In practice, biosimilars have turned out to be remarkably safe drugs. There have been more than 400 million patient-days of exposure to biosimilars and there has been no evidence of clinical immunogenicity, according to Paul Cornes (Consultant Oncologist and member of the European Society for Oncology Task Force Advisory Group on Access to Innovative Treatment in Europe). He predicted a future scenario in which cancer treatment would be personalised, relying on identification and correction of deregulated (faulty) biochemical pathways using biological agents rather than chemotherapy. In order for this to be affordable, far greater use of biosimilars will be necessary, he argued. There is now growing acceptance of biosimilars amongst physicians and medical societies are beginning to reverse some of their previous “negative position statements”. For example, the British Society of Gastroenterology now recommends infliximab biosimilars as first-line anti-TNF-alpha treatment for active inflammatory bowel disease (IBD). Similarly, the European Crohn’s and Colitis Organisation now supports switching to biosimilars and, in 2017, EU regulators concluded that switching from the originator product to a biosimilar was safe.
Dr Cornes also noted that WHO has added filgrastim, trastuzumab and rituximab to the ‘essential drugs’ list and called for these drugs to be funded affordably. “We have gone from scepticism to confidence [with biosimilars]”, he concluded.

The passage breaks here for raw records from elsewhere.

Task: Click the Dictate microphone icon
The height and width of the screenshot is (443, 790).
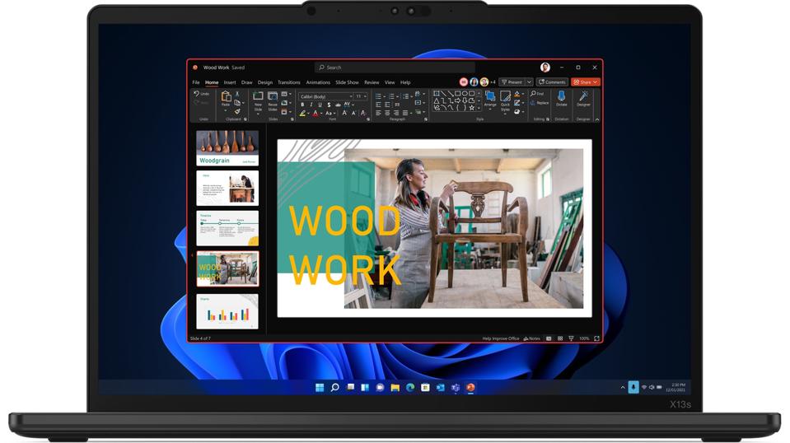Action: [x=561, y=97]
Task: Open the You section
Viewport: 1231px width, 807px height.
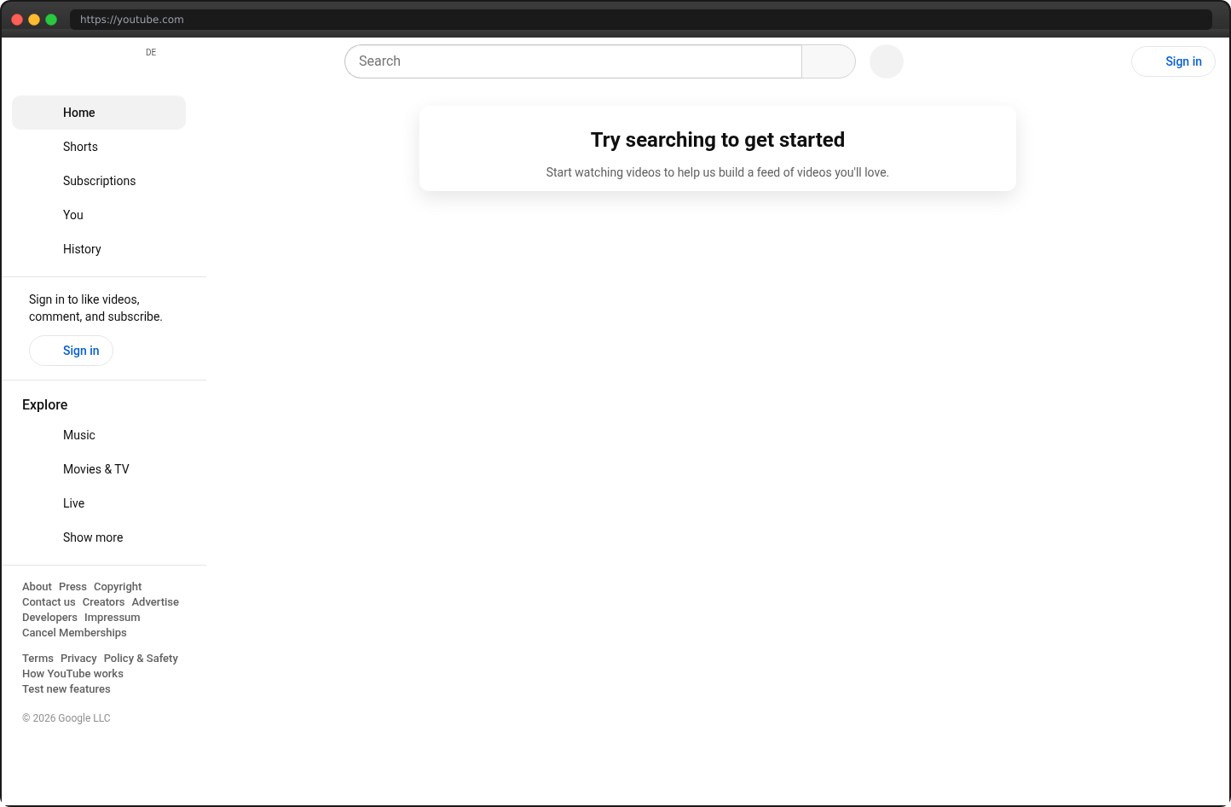Action: [x=72, y=214]
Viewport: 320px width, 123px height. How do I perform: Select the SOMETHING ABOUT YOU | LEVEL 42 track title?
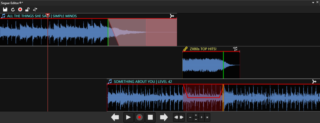(x=143, y=81)
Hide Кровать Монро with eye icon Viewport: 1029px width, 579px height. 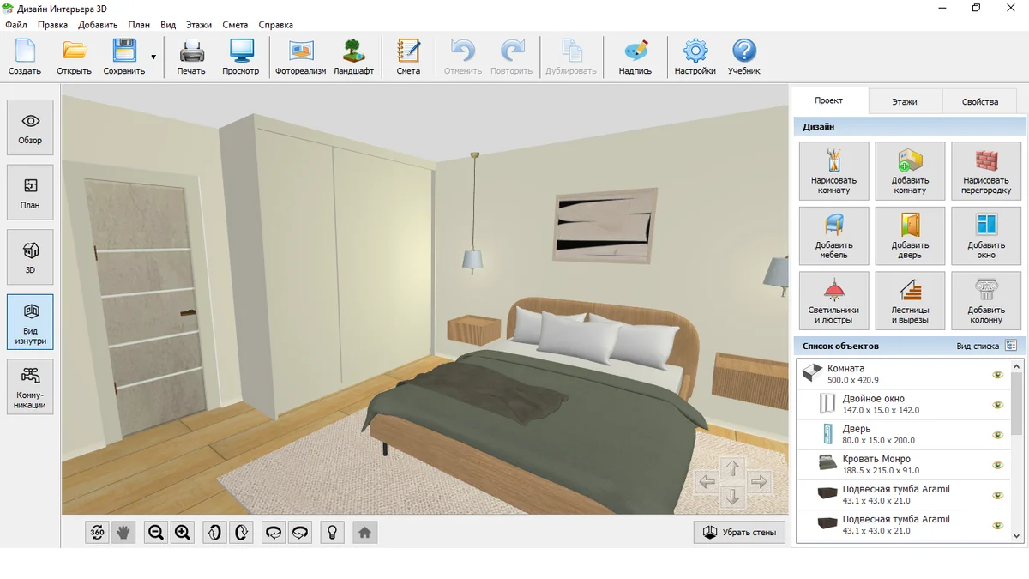click(997, 465)
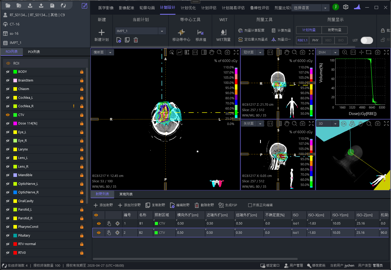Open the language selection dropdown

coord(325,8)
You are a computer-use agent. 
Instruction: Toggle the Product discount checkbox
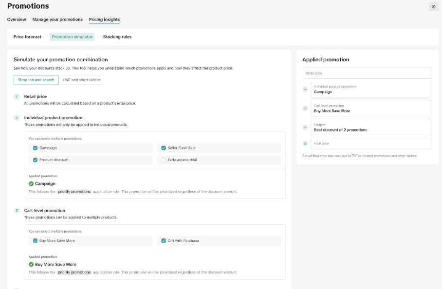point(35,160)
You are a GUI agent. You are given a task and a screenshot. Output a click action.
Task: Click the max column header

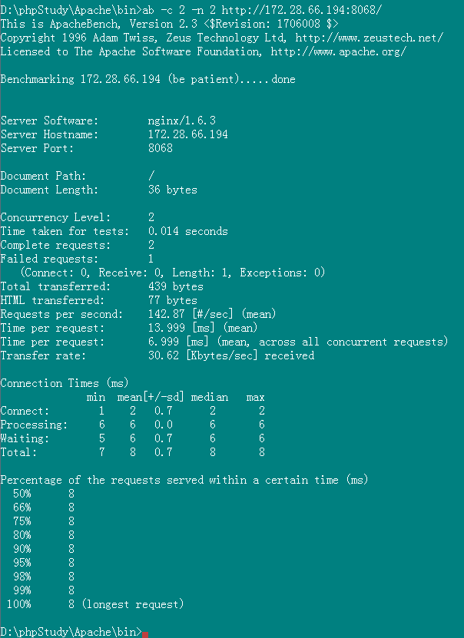[x=255, y=397]
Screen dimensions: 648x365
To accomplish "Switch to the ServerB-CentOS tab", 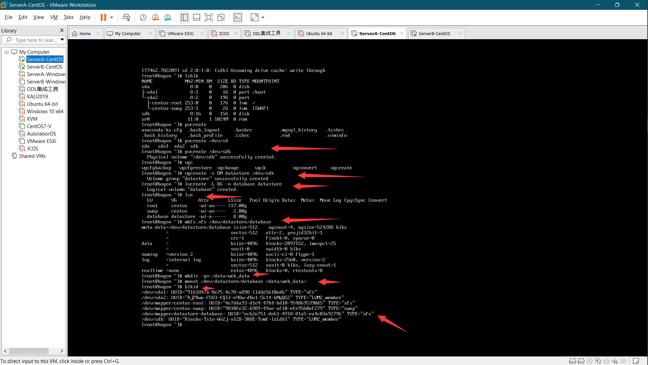I will tap(434, 33).
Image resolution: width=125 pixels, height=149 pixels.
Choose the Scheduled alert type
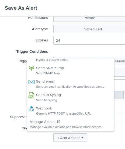89,29
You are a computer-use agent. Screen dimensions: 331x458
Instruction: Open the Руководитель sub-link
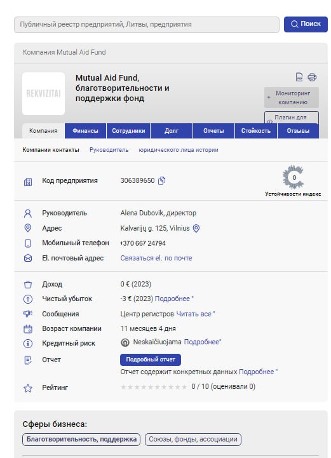click(109, 150)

Questions of nomenclature and traceability of biosimilars remain important unresolved issues, according to Irene Krämer. For pharmacovigilance purposes it is essential to know exactly which product has been administered to a patient. Under the current system different biosimilar products have the same international non-proprietary name. The WHO has recognised that this is not satisfactory and has proposed the addition of a biological qualifier to distinguish between products, explained Professor Krämer. Clinicians are advised to document exactly which product is given to a patient and, when reporting suspected adverse reactions, both brand name and batch number are needed, she emphasised. Data from The Netherlands suggest that 76% of adverse reaction reports involving biologics include the brand name, but only 5% of reports include batch numbers. Barcoding of products would enable easy capture of this information in pharmacy-based aseptic preparation units, in wards and physicians’ offices. Where patients are self-administering these products, barcoded labels and a diary would be useful for accurate recording, she said.